The currency appreciation strongly affected sales revenues, which were down by 7% to $1215 million, reflecting lower Australian dollar liquids prices caused by the appreciation of the Australian dollar against the US dollar.
“The realised oil price in Australian dollars was down by 9.7% to $A83.27 per barrel, although the price in US dollars was down by only 0.4% to $US68.19 for the period,” Santos said.
“The average realised gas price of $3.84 per gigajoule was 2.2% higher than in 2006. Realised Australian domestic gas prices increased by 7%, although this was offset by lower realised international gas sales revenue in Australian dollars.”
EBITDAX also decreased, falling by 4% to $964 million.
Production costs per barrel increased by 8% to $7.01 per barrel of oil equivalent. Santos said this was mainly due to production constraints at the Maleo gas field in Indonesia and the deferral of some Cooper Basin oil production.
Operating cashflow decreased by 16% to $538 million reflecting the Moomba payout and higher tax payments of $91 million, which were partly offset by favourable working capital movements of $107 million.
Ellice-Flint said looking forward, Santos would focus on moving into higher margin products and monetising its large contingent resource base.

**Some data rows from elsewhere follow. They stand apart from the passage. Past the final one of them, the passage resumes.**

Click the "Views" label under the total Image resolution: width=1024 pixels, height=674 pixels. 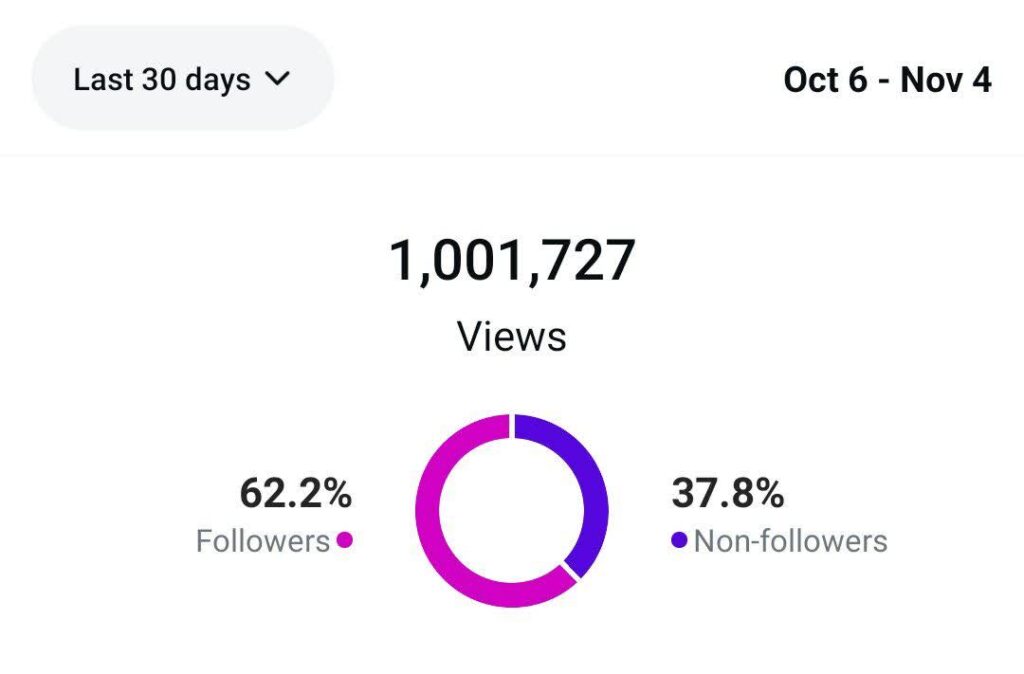click(512, 336)
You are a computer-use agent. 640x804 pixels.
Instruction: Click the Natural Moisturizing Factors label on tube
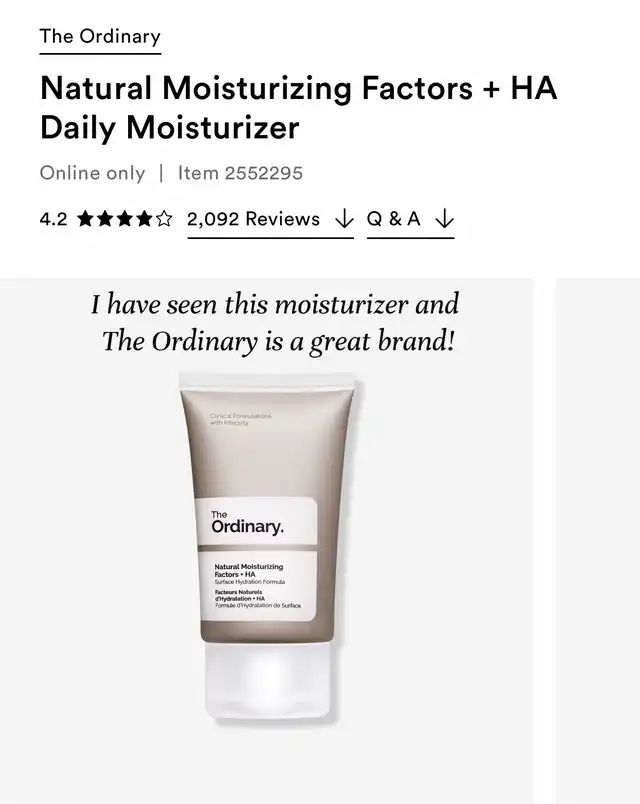249,570
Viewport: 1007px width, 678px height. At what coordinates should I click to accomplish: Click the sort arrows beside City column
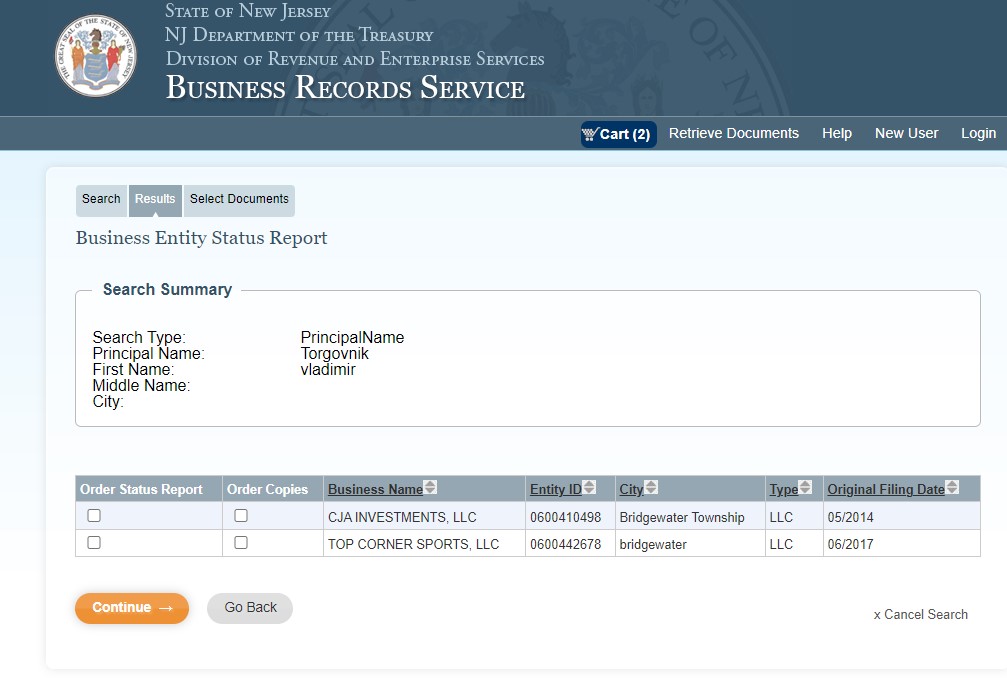click(x=652, y=488)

“LNG will play an increasingly important role as a higher value market for our gas,” he said.
The company is a partner in Darwin LNG and in a study program for a proposed ExxonMobil-operated PNG Highlands LNG project. It also recently announced it was aiming to develop an LNG export facility based on coal seam methane in Gladstone, Queensland.

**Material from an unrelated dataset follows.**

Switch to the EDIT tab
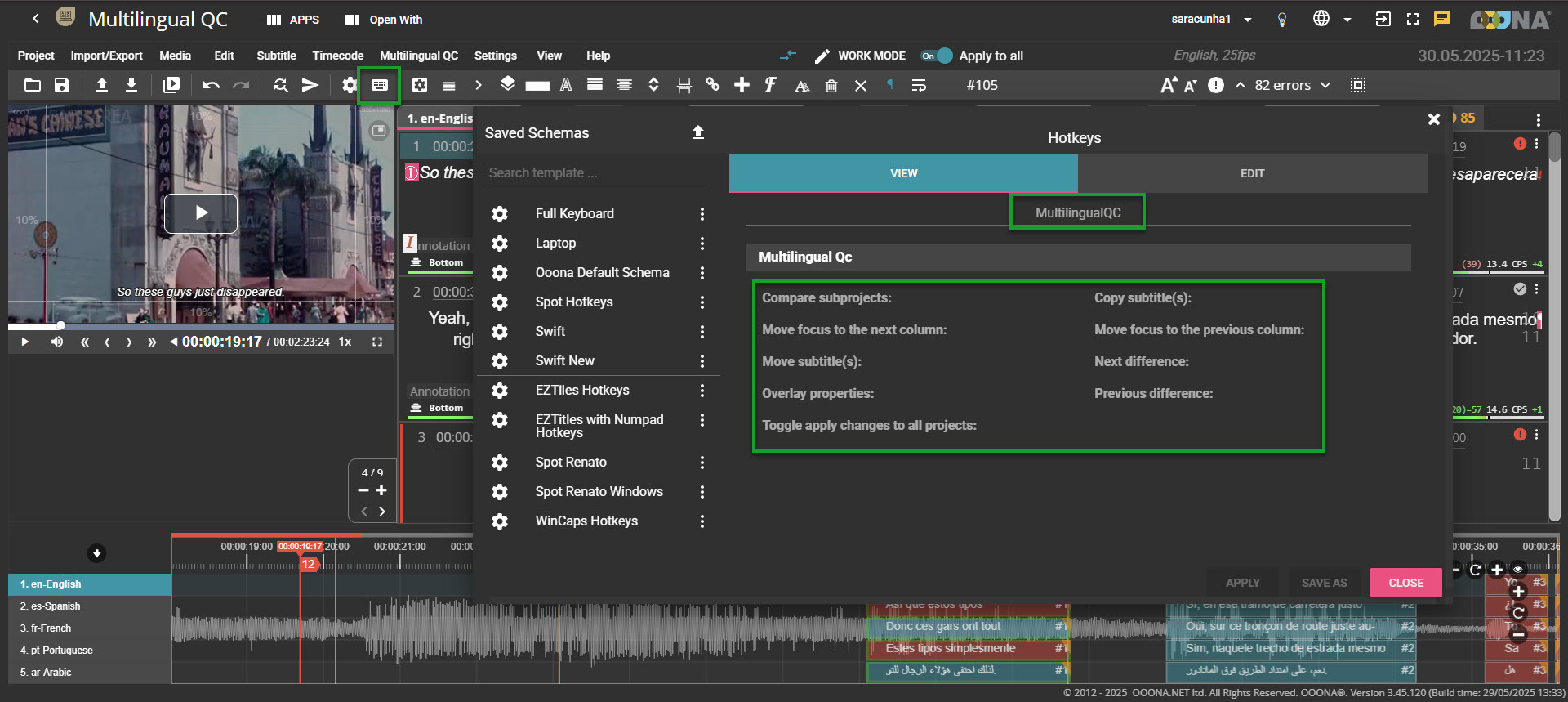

“Not only does this project give us the ability to commercialise large quantities of contingent coal seam gas resources, it also targets these resources towards a rapidly growing, high value and deep international market,” Ellice-Flint said.
“Significant progress has been made on the PNG LNG project since we kicked off the pre-front-end engineering and design studies in April this year. The joint venture is aligned behind ExxonMobil and we are on track to move to a formal FEED process by the end of this year.”
Santos’ production guidance for 2007 and 2008 is unchanged. It has forecast production of between 59 and 61MMboe, underpinned by the exploitation of Cooper Basin oil and coal seam gas in eastern Queensland.
Beyond that, the company sees moderate organic growth into the next decade, followed by a step change as projects such as Dua and Blackbird in Vietnam, Reindeer in Western Australia, Henry and Kipper in Victoria, and Gladstone LNG, PNG LNG and Darwin LNG Train 2 come on line.
Santos’ interim dividend has been maintained at 20 cents per share, fully franked. The interim dividend will be paid on 2 October 2007 to registered shareholders as at 4 September 2007, with an ex-dividend date of 29 August 2007.